Open yurakuratov opened 1 year ago
Yes we will improve documentation on pre-training, I will discuss with Mosaic ML about what we should post.
thank you for such incredible work! are you able to comment on how the new tokenizer was created - that is - were the combined tokens added to the "end" of the gpt tokenizer, or were tokens removed, etc.? how were the new token embeddings initialized? again a huge thank you for this amazing service to the open source ML community!
A brand new tokenizer was trained with 28896 tokens. I'll upload the training script to this repo.
I put this in the tokenize
folder. I just ran it on a file with all of the text from the PubMed abstracts.
When you launch pretraining from scratch with Hugging Face and Composer combination we had, it will just randomly initialize the embeddings ...
I believe this is where embeddings get initialized ...
Thank you thank you! In the blog post you say "PubMedGPT 2.7B was trained on all the PubMed abstracts and full documents from The Pile." - so do you start with a pre-trained model (like GPT Neo-2.7B that was pre-trained with a different tokenizer, and trained on The Pile) then change tokenizers and then train again on PubMed, or do you just mix pubmed data with the pile data and start the whole thing from scratch? A huge thank you again - this is so cool
Everything was from scratch. So we trained the tokenizer first. And then pre-trained the model from scratch using the new tokenizer. There is no connection to any other tokenizer or model.
Hi @J38.
Any updates on making the pre-training code of BioMedLM public?

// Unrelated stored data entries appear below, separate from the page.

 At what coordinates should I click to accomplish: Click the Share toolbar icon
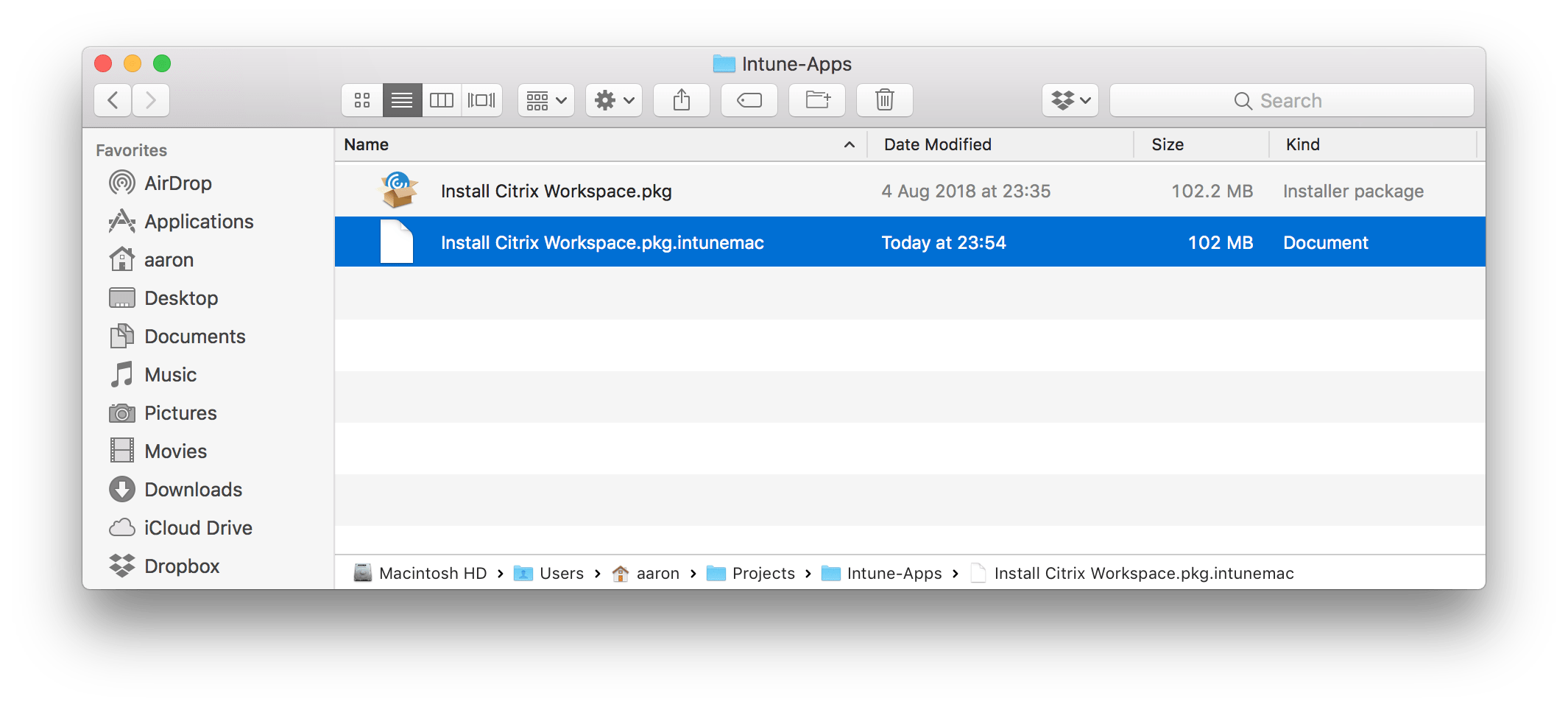681,100
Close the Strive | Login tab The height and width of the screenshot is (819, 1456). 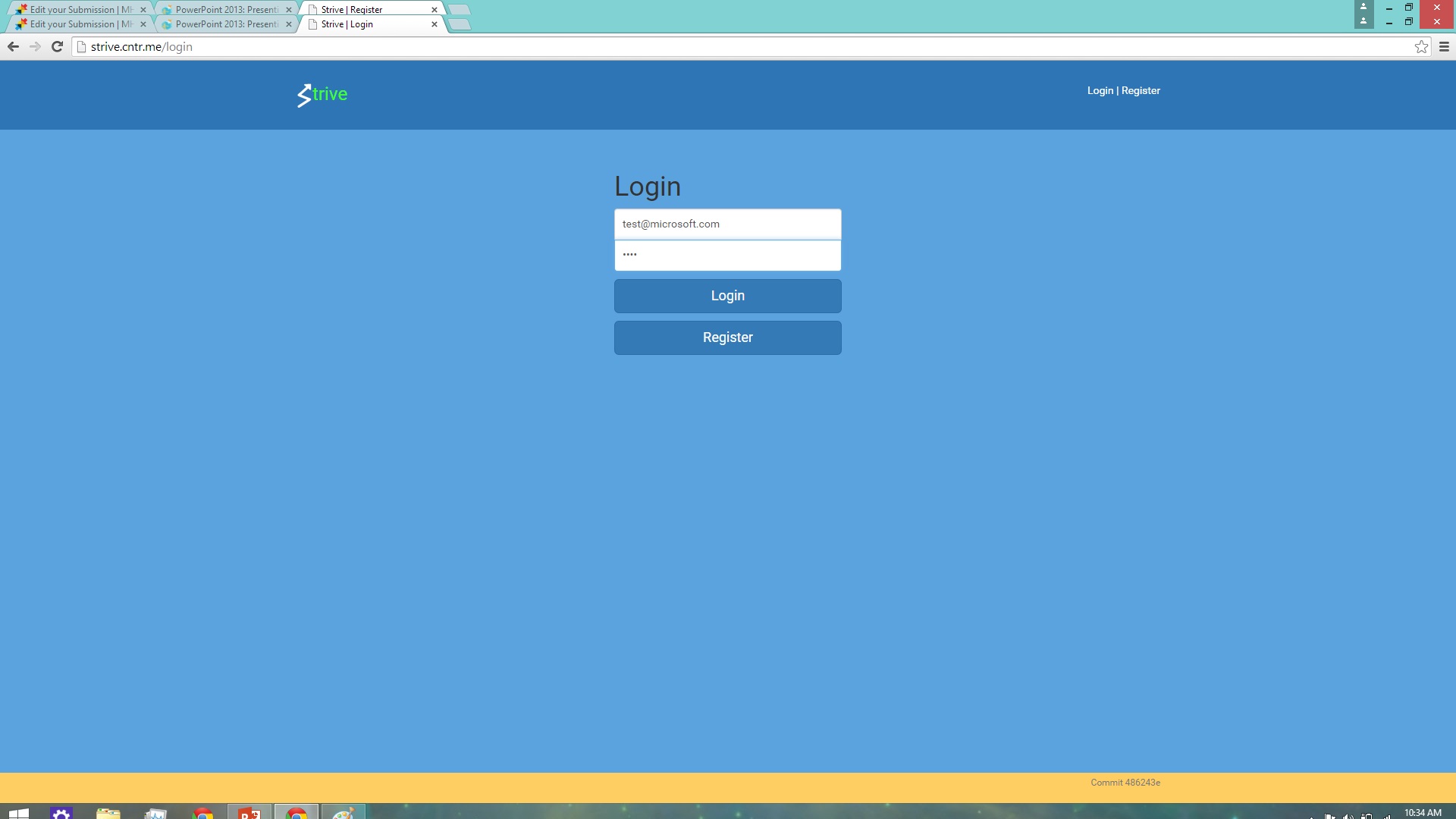pos(435,24)
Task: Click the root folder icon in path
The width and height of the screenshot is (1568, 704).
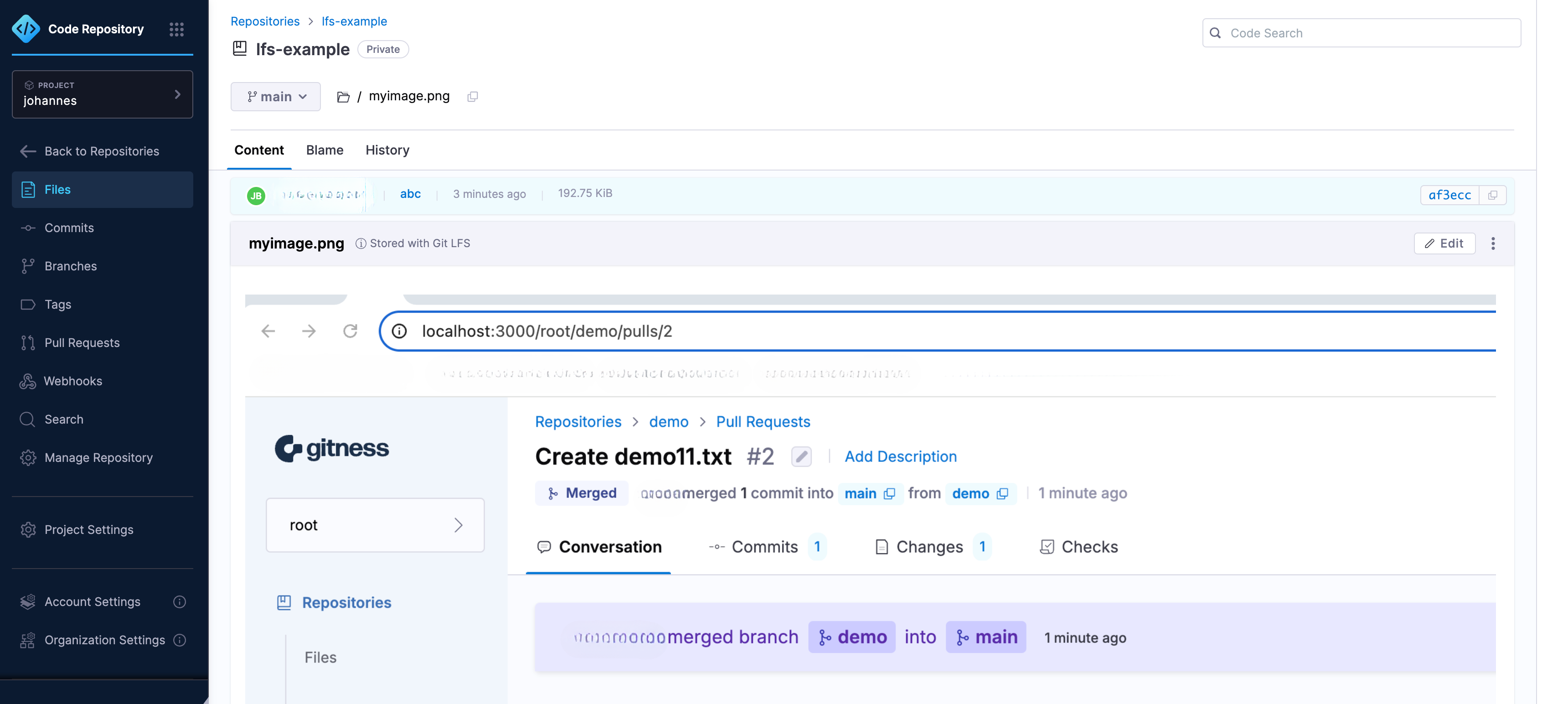Action: click(x=343, y=97)
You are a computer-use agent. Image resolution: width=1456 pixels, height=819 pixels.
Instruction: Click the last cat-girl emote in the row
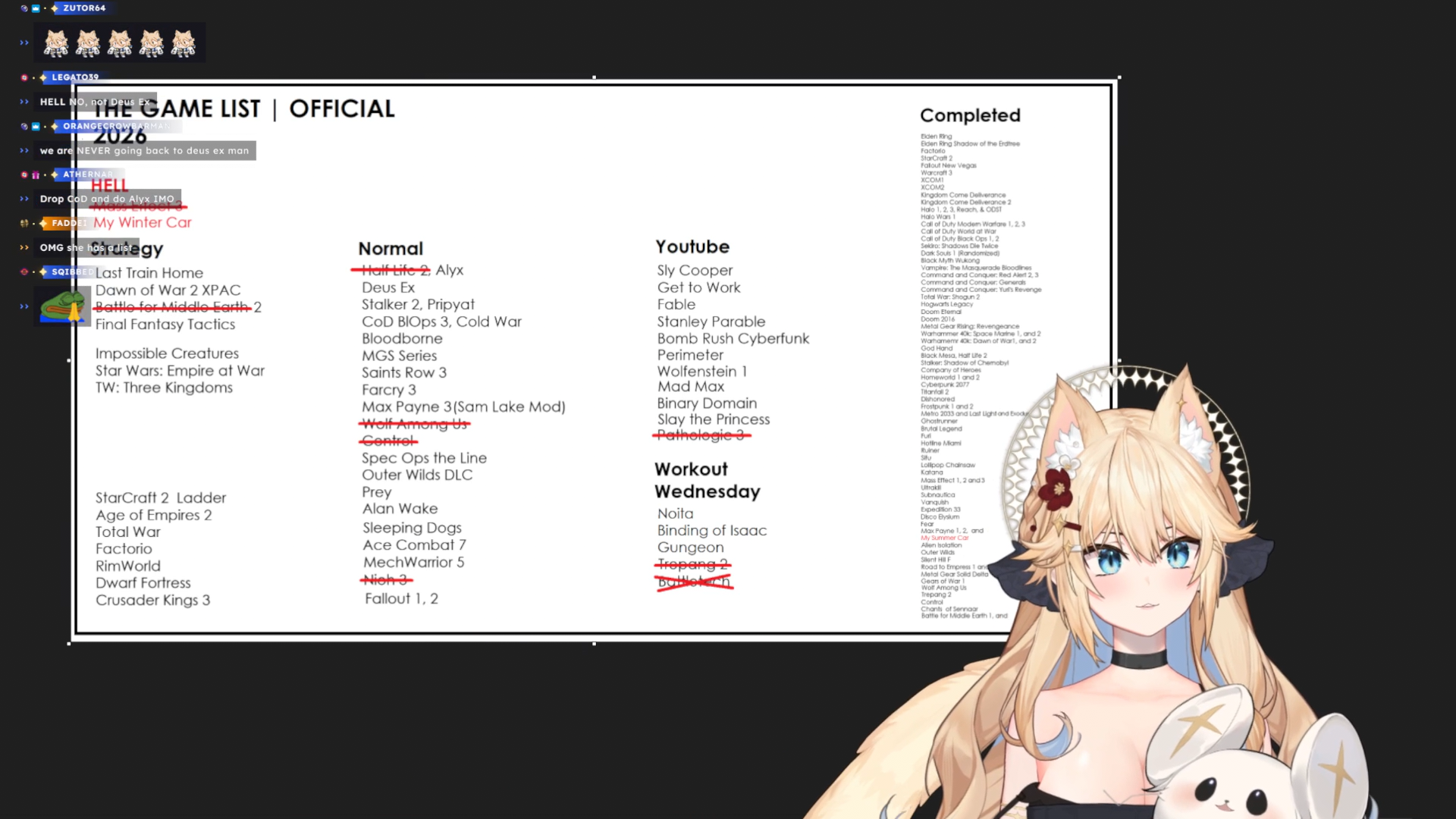pyautogui.click(x=183, y=43)
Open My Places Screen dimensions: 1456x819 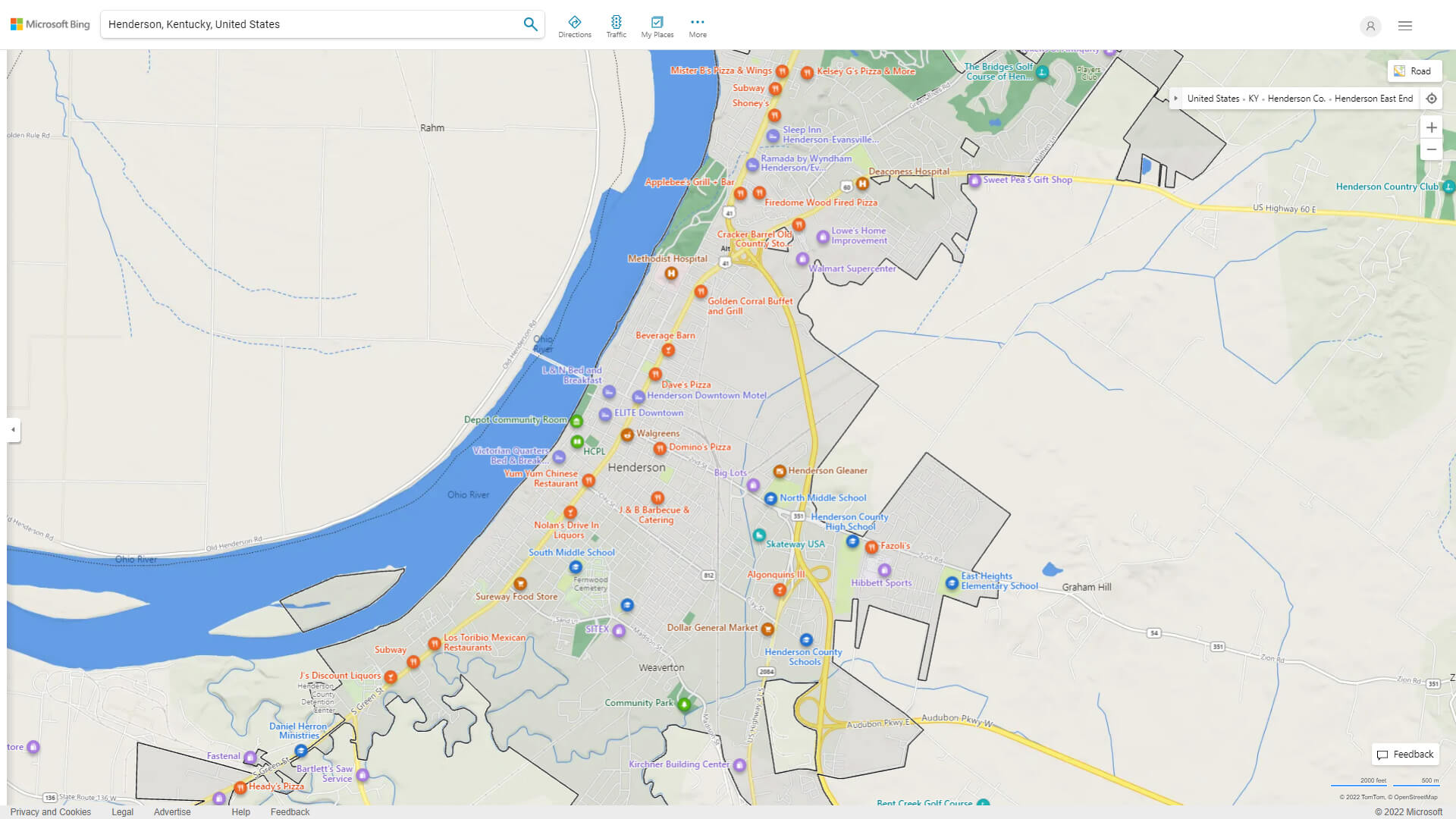(x=657, y=24)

Hi! I could not find pre-training code as it was mentioned in the blog post:
https://www.mosaicml.com/blog/introducing-pubmed-gpt
Are you planing to make it public? It could help to understand how the model was actually trained with MosaicML's Composer? Another question is how the model trained with FlashAttention was converted to Huggingface-compatible GPT2LMHeadModel checkpoint?